Source material:
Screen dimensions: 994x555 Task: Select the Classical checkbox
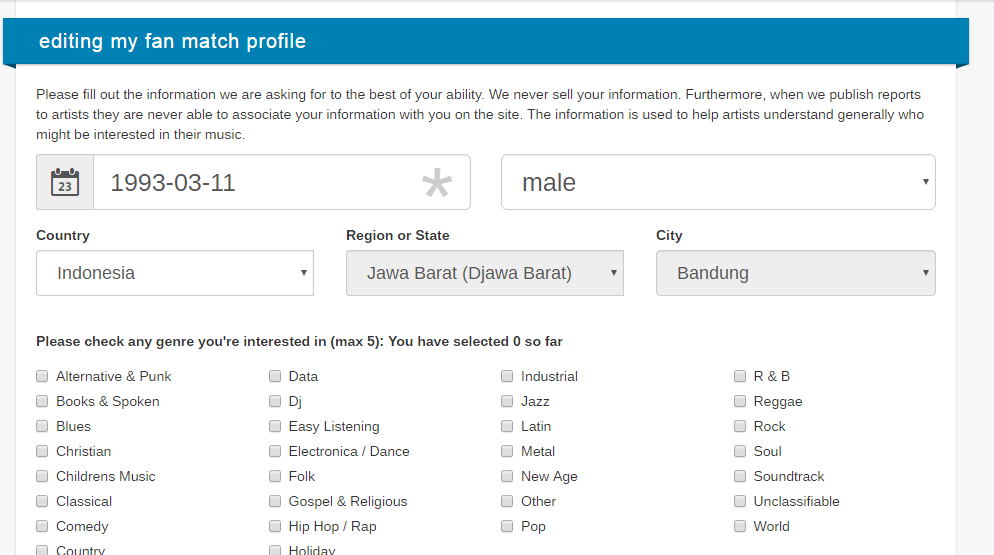coord(42,501)
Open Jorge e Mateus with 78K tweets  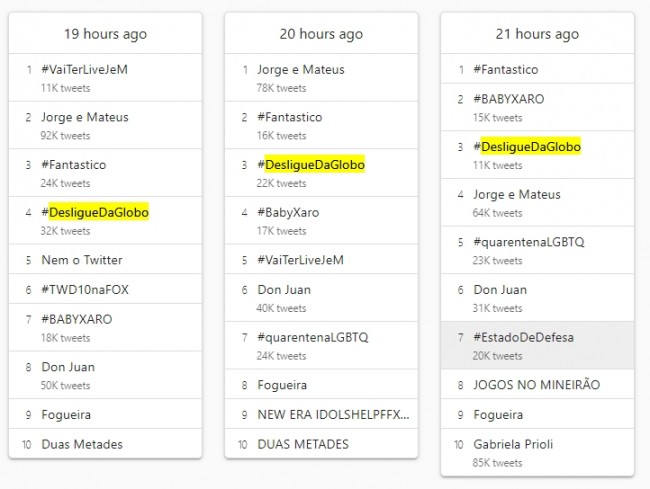click(300, 70)
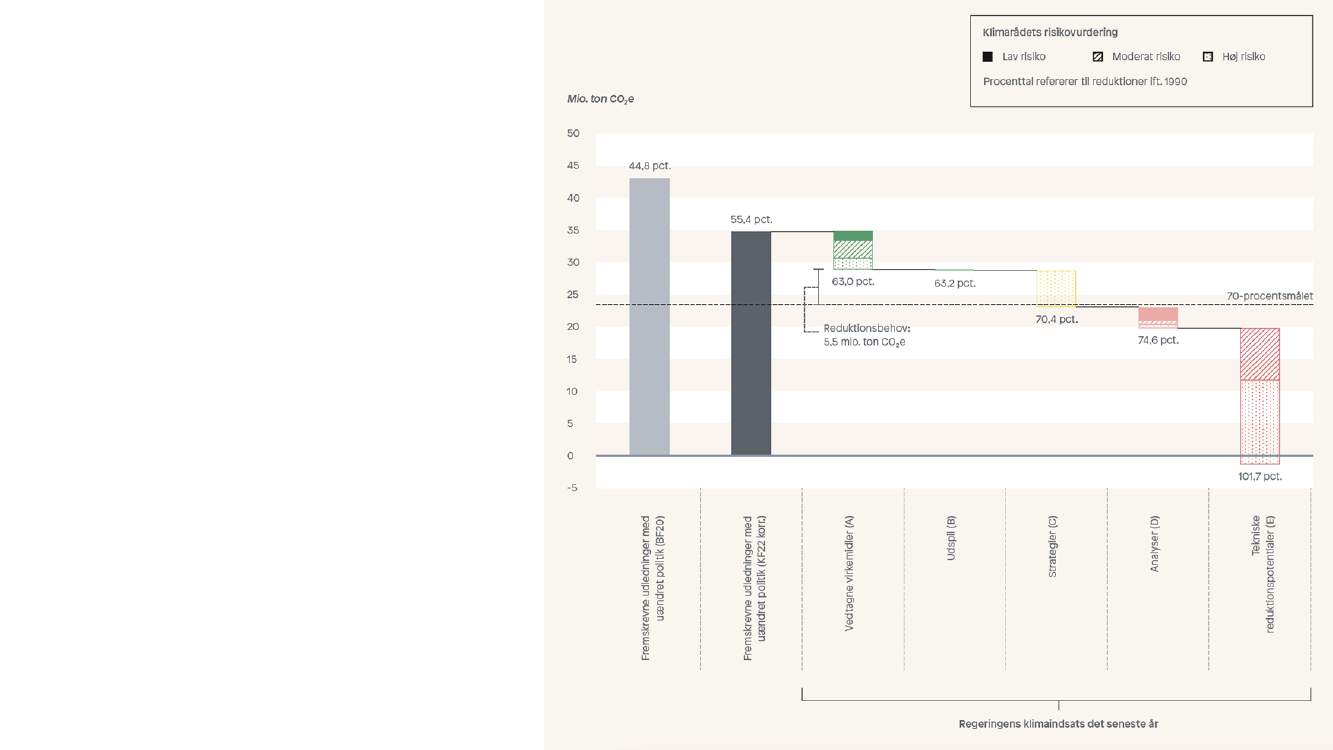Viewport: 1333px width, 750px height.
Task: Click the Høj risiko dotted legend icon
Action: (x=1207, y=57)
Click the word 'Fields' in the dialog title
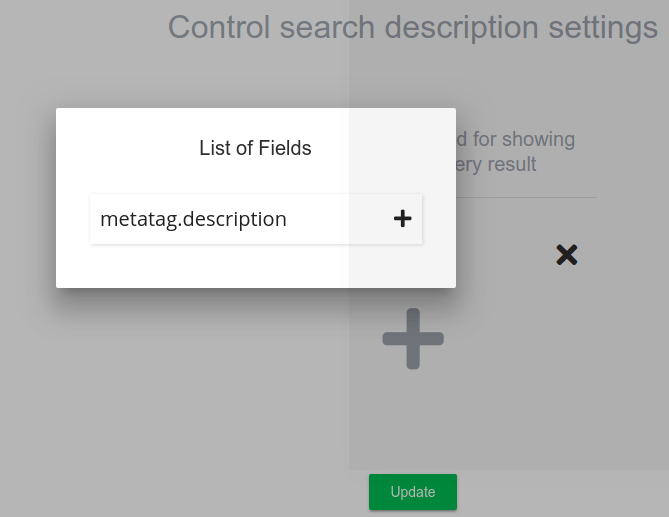The image size is (669, 517). 285,148
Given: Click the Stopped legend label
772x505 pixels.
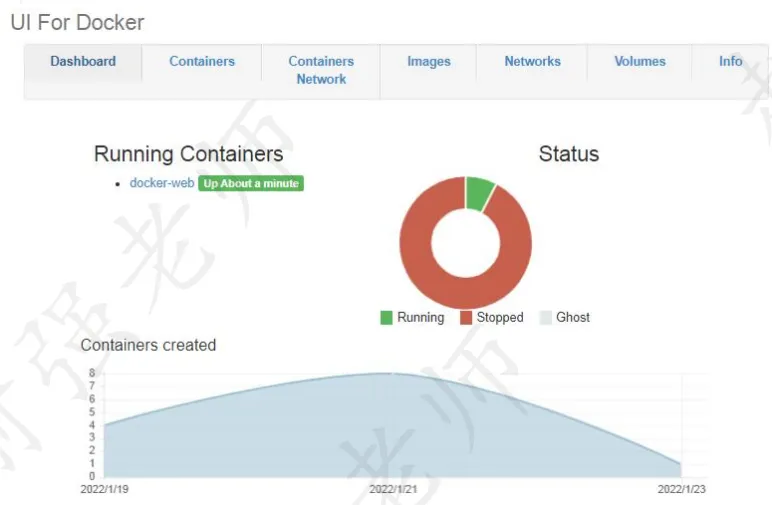Looking at the screenshot, I should pos(500,317).
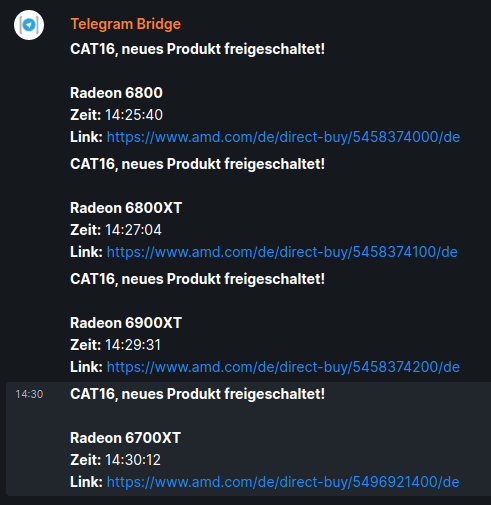This screenshot has height=505, width=491.
Task: Click the highlighted CAT16 heading beside 14:30
Action: [197, 394]
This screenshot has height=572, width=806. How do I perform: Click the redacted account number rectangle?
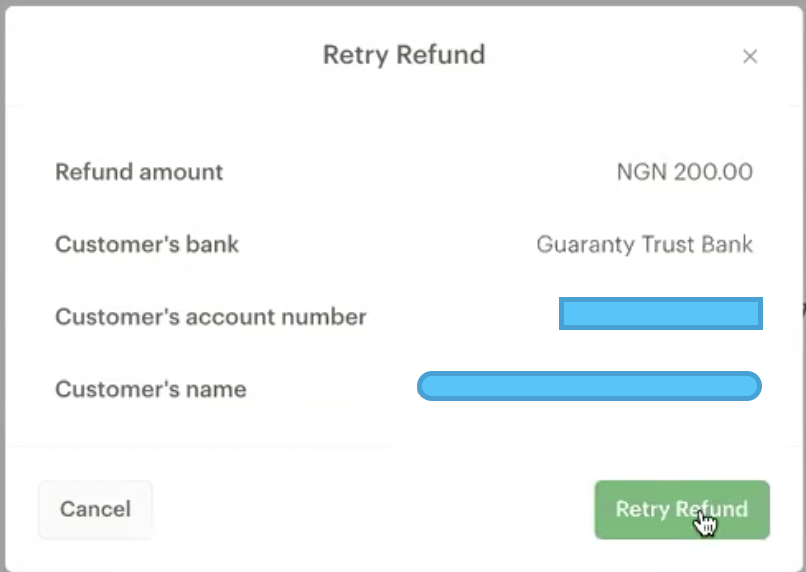660,314
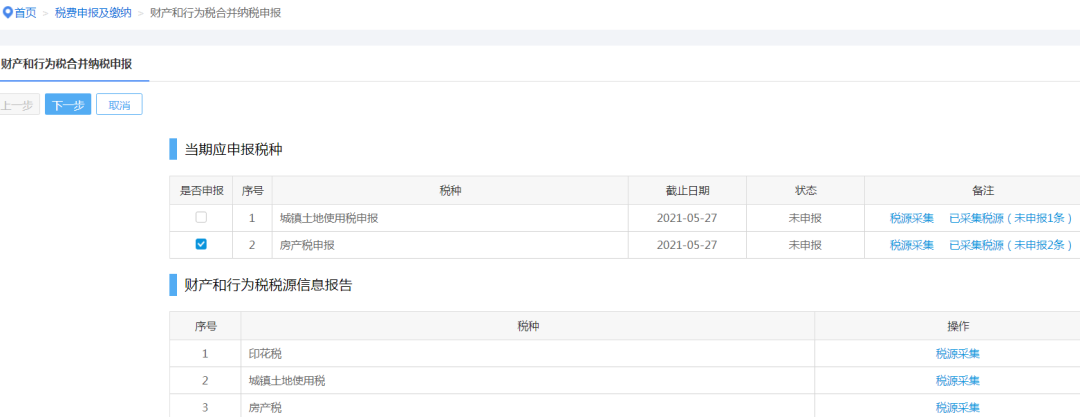Click the 是否申报 column header
This screenshot has width=1080, height=417.
pyautogui.click(x=202, y=190)
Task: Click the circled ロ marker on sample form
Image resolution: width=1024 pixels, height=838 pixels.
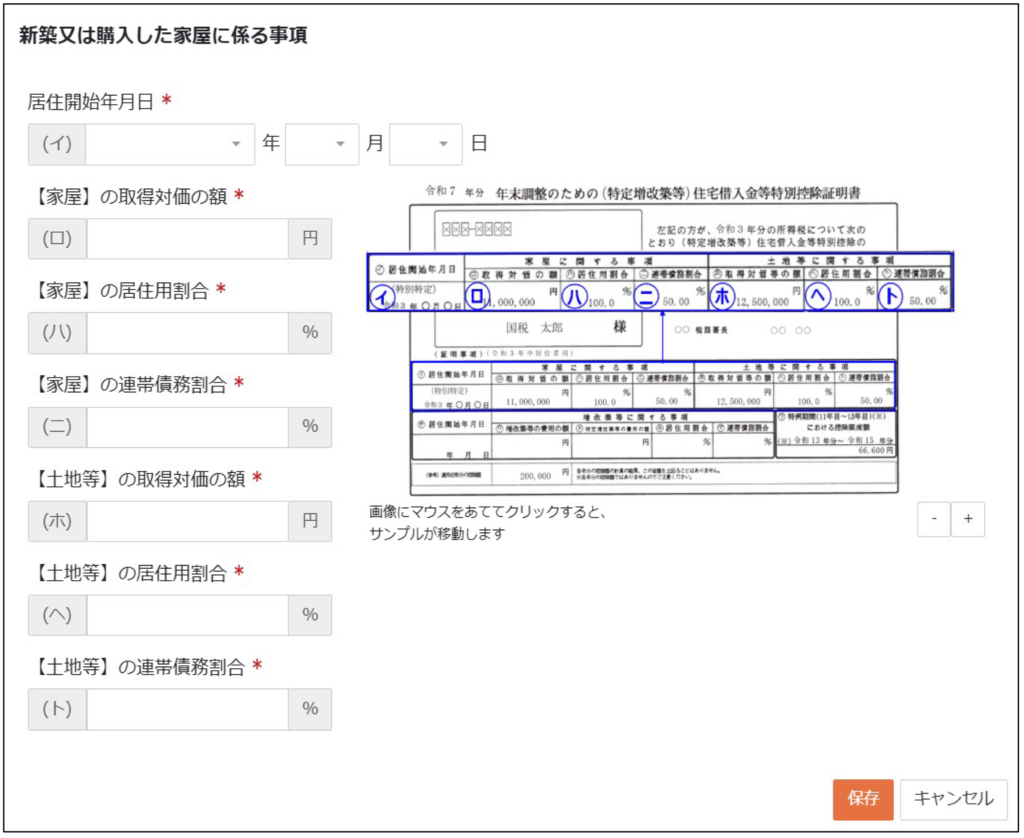Action: point(477,296)
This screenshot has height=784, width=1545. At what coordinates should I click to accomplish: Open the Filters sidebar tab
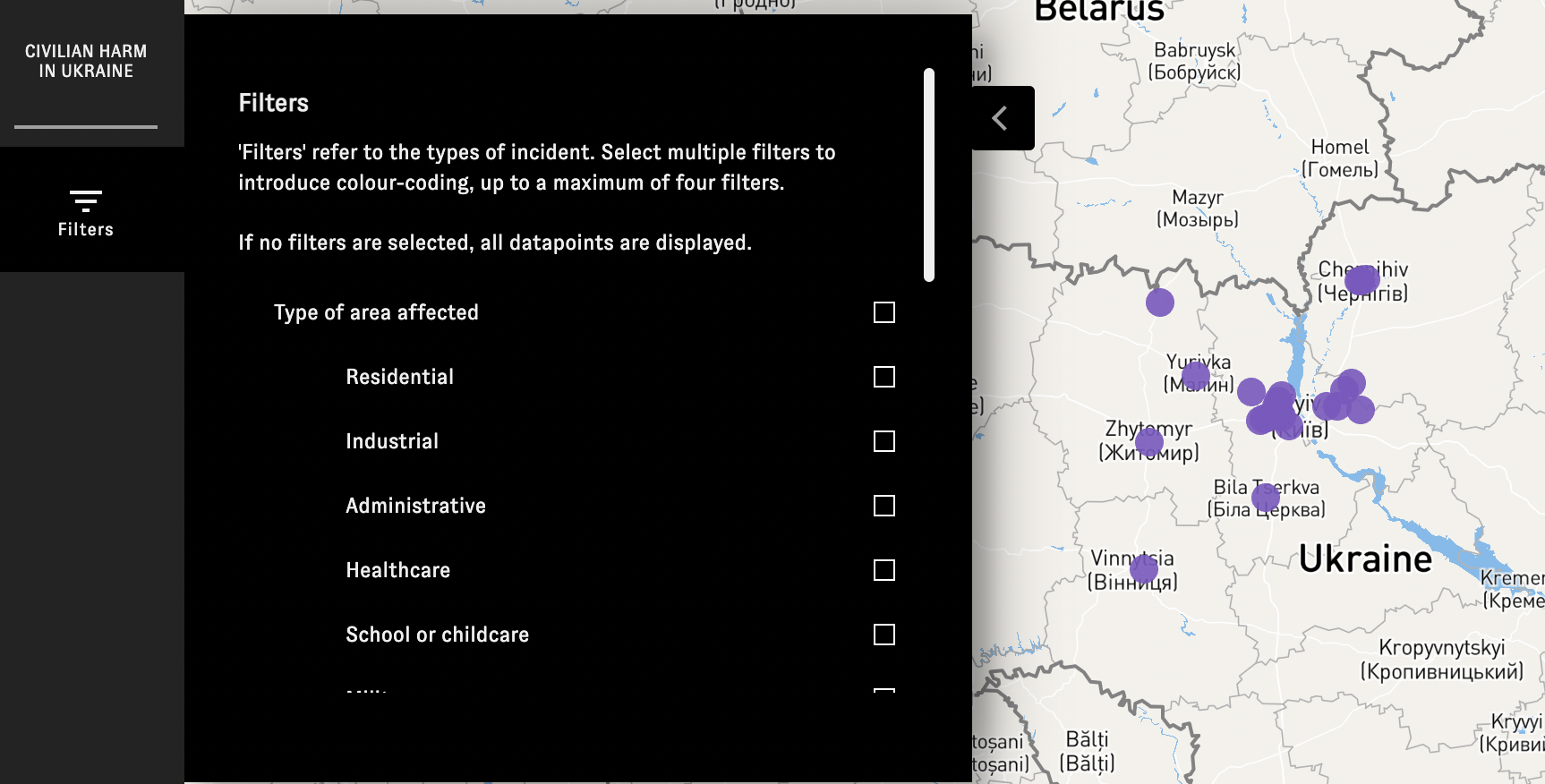click(86, 213)
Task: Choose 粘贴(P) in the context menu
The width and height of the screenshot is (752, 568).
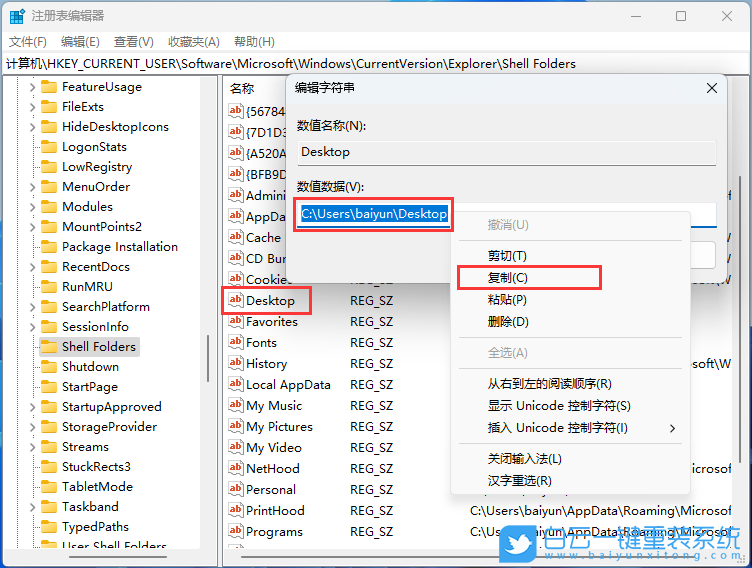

What to produce: Copy out the material word for word, starting at the line that contains "Given: Click the Stopped legend label" and continuing through the end of the material. Leave the pictures out of your answer.

Complete response:
Given: Click the Stopped legend label
772x505 pixels.
Looking at the screenshot, I should pos(500,317).
This screenshot has height=505, width=491.
Task: Click the highlighted CAT16 heading beside 14:30
Action: [197, 394]
This screenshot has height=572, width=806. How do I perform: Click the redacted account number rectangle?
660,314
Click the 是否申报 column header
This screenshot has width=1080, height=417.
pyautogui.click(x=202, y=190)
Task: Click the circled ロ marker on sample form
Image resolution: width=1024 pixels, height=838 pixels.
Action: point(477,296)
This screenshot has height=784, width=1545. At what coordinates should I click to accomplish: Open the Filters sidebar tab
click(86, 213)
Task: Choose 粘贴(P) in the context menu
The width and height of the screenshot is (752, 568).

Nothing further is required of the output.